-- start Excerpt to read --

Pursuant to the Agreement and Plan of Merger dated May 5, 2016, by and among the Company, Neptune Acquisition Corp., a Delaware corporation and newly formed indirect, wholly owned subsidiary of Vonage (“Merger Sub”), Nexmo, a Delaware corporation, and Shareholder Representative Services LLC, a Colorado limited liability company, as representative of the security holders of Nexmo, on June 3, 2016, Merger Sub, on the terms and subject to the conditions thereof, merged with and into Nexmo, and Nexmo became a wholly owned indirect subsidiary of Vonage .
On June 2, 2016, Vonage, Merger Sub, Nexmo and the Representative entered into Amendment No. 1 to the Merger Agreement (the “ Amendment”). The Amendment amended the Merger Agreement to, among other things, (1) increase the purchase price payable to the Nexmo securityholders by the amount of unrestricted cash and cash equivalents of Nexmo in lieu of the declaration of a dividend or other distribution of such unrestricted cash and cash equivalents to the Nexmo securityholders, (2) clarify the treatment of enterprise management incentive options issued by Nexmo to certain of its employees located in the United Kingdom, and (3) add certain technical provisions with respect to deposits made to the escrow agent and the exchange agent in connection with the closing of the transactions contemplated by the Merger Agreement.

-- end Excerpt to read --
-- start Recorded information --

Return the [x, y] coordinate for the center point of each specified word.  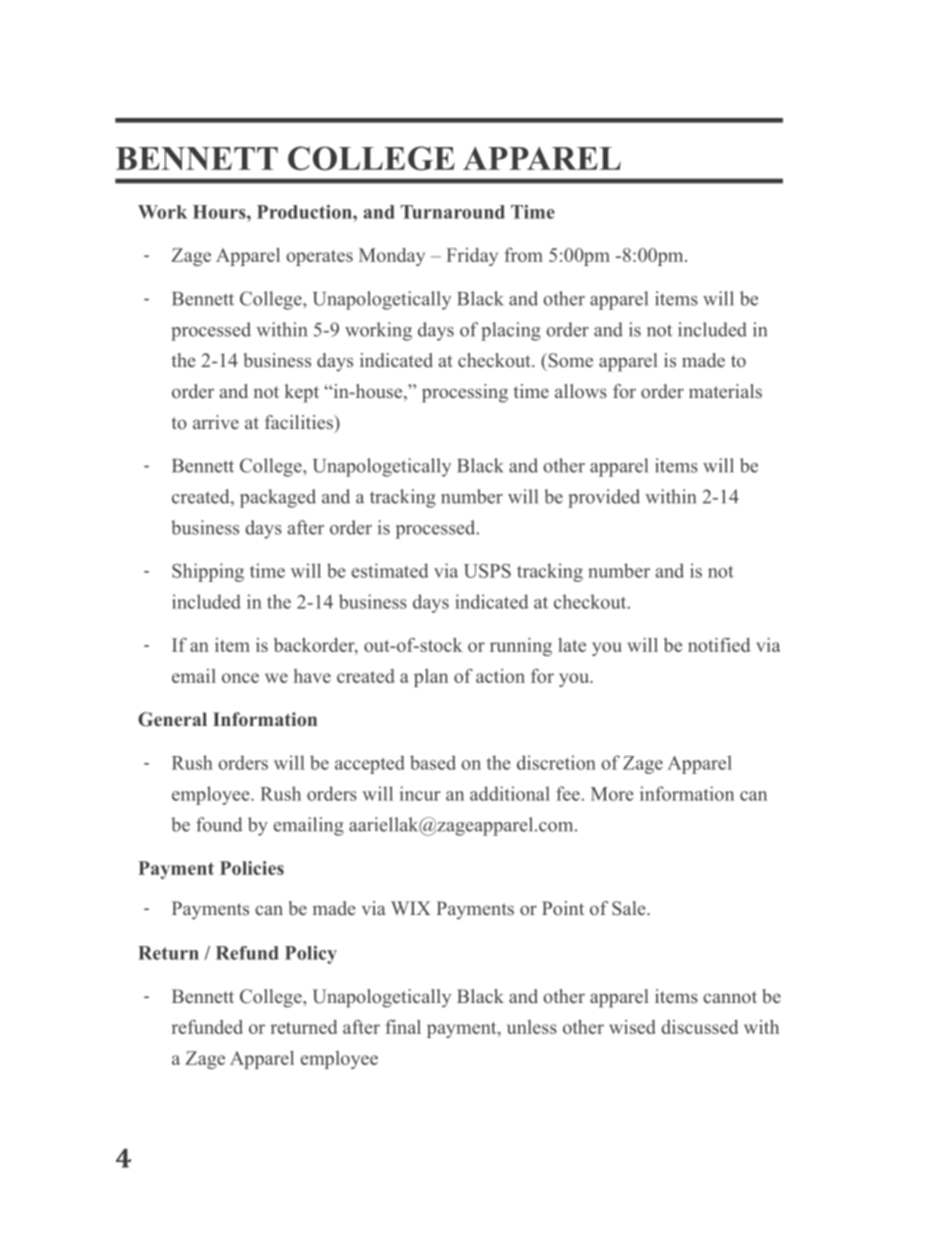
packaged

-- end Recorded information --
-- start Recorded information --

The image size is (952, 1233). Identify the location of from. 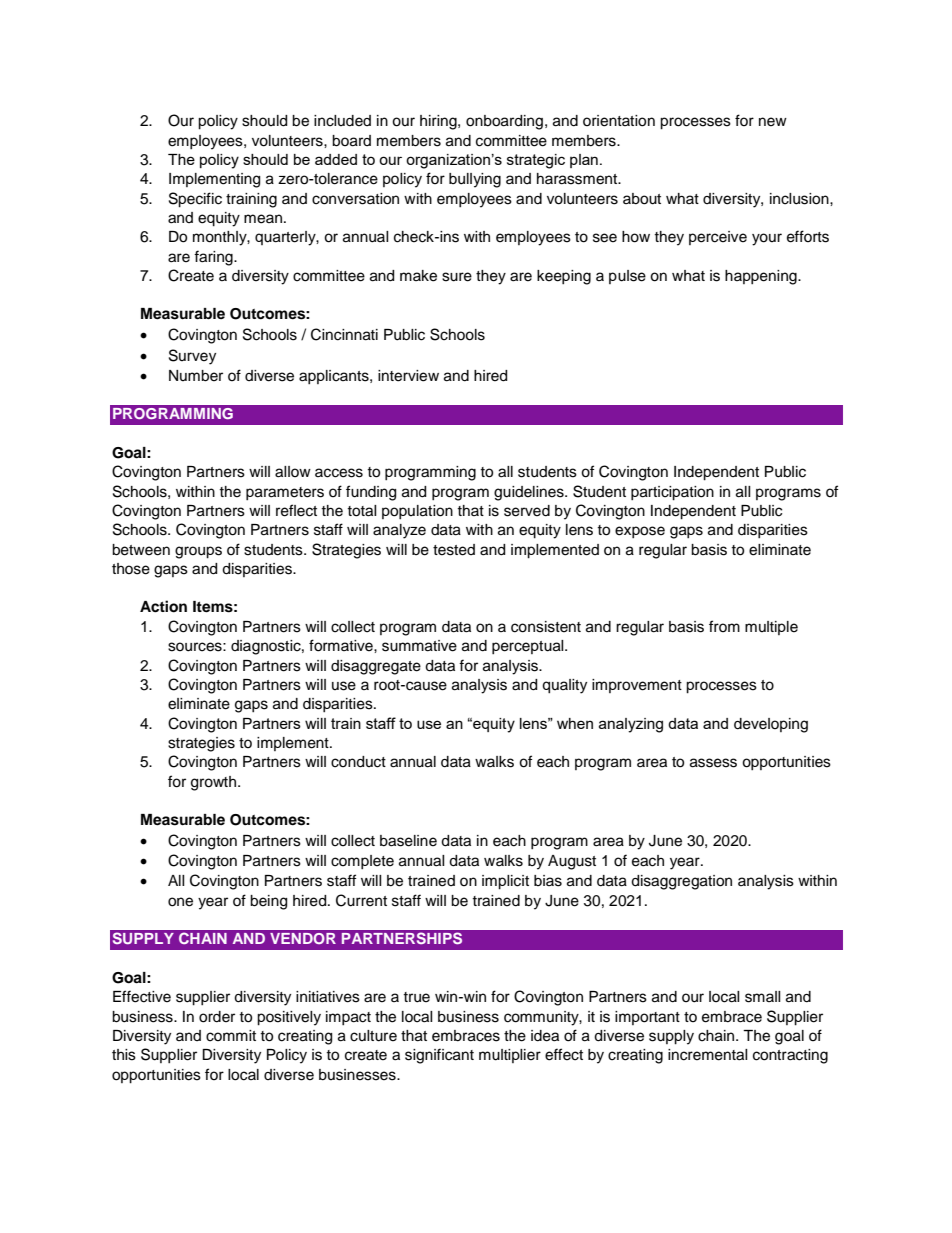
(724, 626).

-- end Recorded information --

■ **Do this**:
Copy out the part of the Vonage merger text starting with "On June 2, 2016, Vonage, Merger" and going on through "the Merger Agreement.".

■ **Solution to this problem**:
On June 2, 2016, Vonage, Merger Sub, Nexmo and the Representative entered into Amendment No. 1 to the Merger Agreement (the “ Amendment”). The Amendment amended the Merger Agreement to, among other things, (1) increase the purchase price payable to the Nexmo securityholders by the amount of unrestricted cash and cash equivalents of Nexmo in lieu of the declaration of a dividend or other distribution of such unrestricted cash and cash equivalents to the Nexmo securityholders, (2) clarify the treatment of enterprise management incentive options issued by Nexmo to certain of its employees located in the United Kingdom, and (3) add certain technical provisions with respect to deposits made to the escrow agent and the exchange agent in connection with the closing of the transactions contemplated by the Merger Agreement.